[ACTIVITY] Retype the part of the 9/11 anniversary commentary that starts at the words "This year, rescuers" and ends after the words "shed their grief.".

━━ PASSAGE SHOWN ━━

Skies Moody and Dark

Hosted by

For KCRW, I'm Nick Madigan of The Baltimore Sun with Minding the Media.

It's been just six years since the dazzling September morning when hijacked airliners smashed into the World Trade Center, the Pentagon and a field in Pennsylvania.

In some ways, the U.S., mired in war in a country that had no role in the attacks, has only barely begun to recover.

This morning, at the annual remembrance of 9/11 in New York, the Brooklyn Youth Chorus sang The Star-Spangled Banner, their voices "sounding like angels as mourners held aloft photos of people who, to them, are angels now, too," Cara Buckley wrote on the website of The New York Times.

"Afterward, the drummer for the New York Police Department marching band sounded a mournful heartbeat, and then the bagpipers began. At 8:46am, the moment the first plane struck the North Tower, a bell was sounded, as it has for six years now, and the gathered masses bowed their heads."

For the first time since 2001, September 11 fell on a Tuesday, "the same day the planes flew into the buildings and changed everything," Buckley wrote. "Unlike the awful, brilliant day of the attacks, this year's skies were moody and dark, alternately threatening and delivering rain."

Amy Westfeldt of the Associated Press wrote that on this anniversary, presidential politics and the health of ground zero workers loomed large.

The firefighters and first responders who rushed to the scene that day in 2001 and later recovered the dead, Westfeldt wrote, are now ill with respiratory problems and cancers themselves, and they blame the illnesses on exposure to toxic dust.

This year, rescuers were asked for the first time to read the names of the almost 3,000 victims.

"Firefighters shared the platform with former Mayor Rudy Giuliani, who many victims' families and firefighters said shouldn't speak at the service to keep from politicizing it," Westfeldt wrote.

But Giuliani has been riding the 9/11 train ever since the attacks, and hopes to take it all the way to the White House.

Joe Strupp, in the trade paper Editor & Publisher, wrote today that 9/11 was still front front-page news this morning for New York's three major tabloids. But the Daily News appears to be the only New York daily to publish the names of all the dead. They filled four pages.

Diane Cardwell, in today's New York Times, wrote that since taking over as mayor in 2002, Michael Bloomberg has gently nudged New Yorkers to gradually shed their grief.

━━━
━━ GIVEN MATERIAL ━━

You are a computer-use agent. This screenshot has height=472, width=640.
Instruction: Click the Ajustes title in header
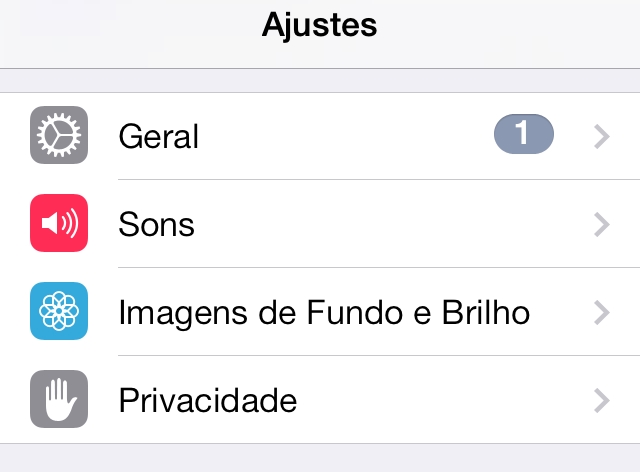pos(320,25)
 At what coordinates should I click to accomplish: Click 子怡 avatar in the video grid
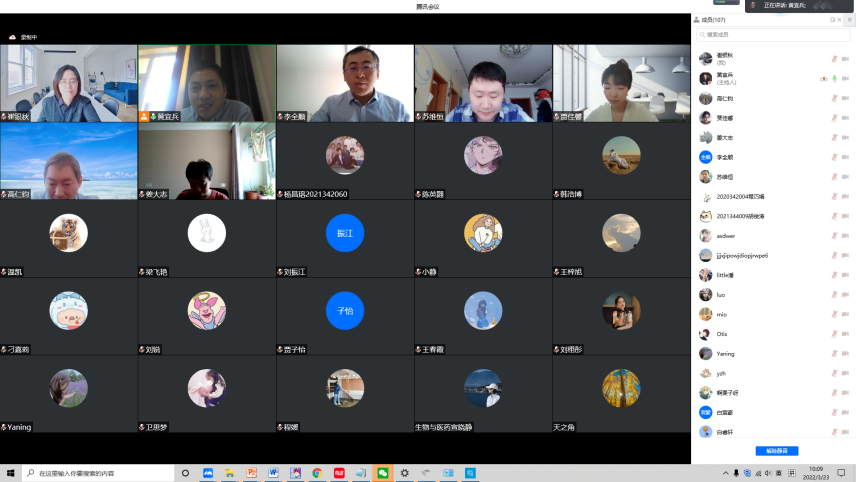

━━━

[REPLY]
This year, rescuers were asked for the first time to read the names of the almost 3,000 victims.

"Firefighters shared the platform with former Mayor Rudy Giuliani, who many victims' families and firefighters said shouldn't speak at the service to keep from politicizing it," Westfeldt wrote.

But Giuliani has been riding the 9/11 train ever since the attacks, and hopes to take it all the way to the White House.

Joe Strupp, in the trade paper Editor & Publisher, wrote today that 9/11 was still front front-page news this morning for New York's three major tabloids. But the Daily News appears to be the only New York daily to publish the names of all the dead. They filled four pages.

Diane Cardwell, in today's New York Times, wrote that since taking over as mayor in 2002, Michael Bloomberg has gently nudged New Yorkers to gradually shed their grief.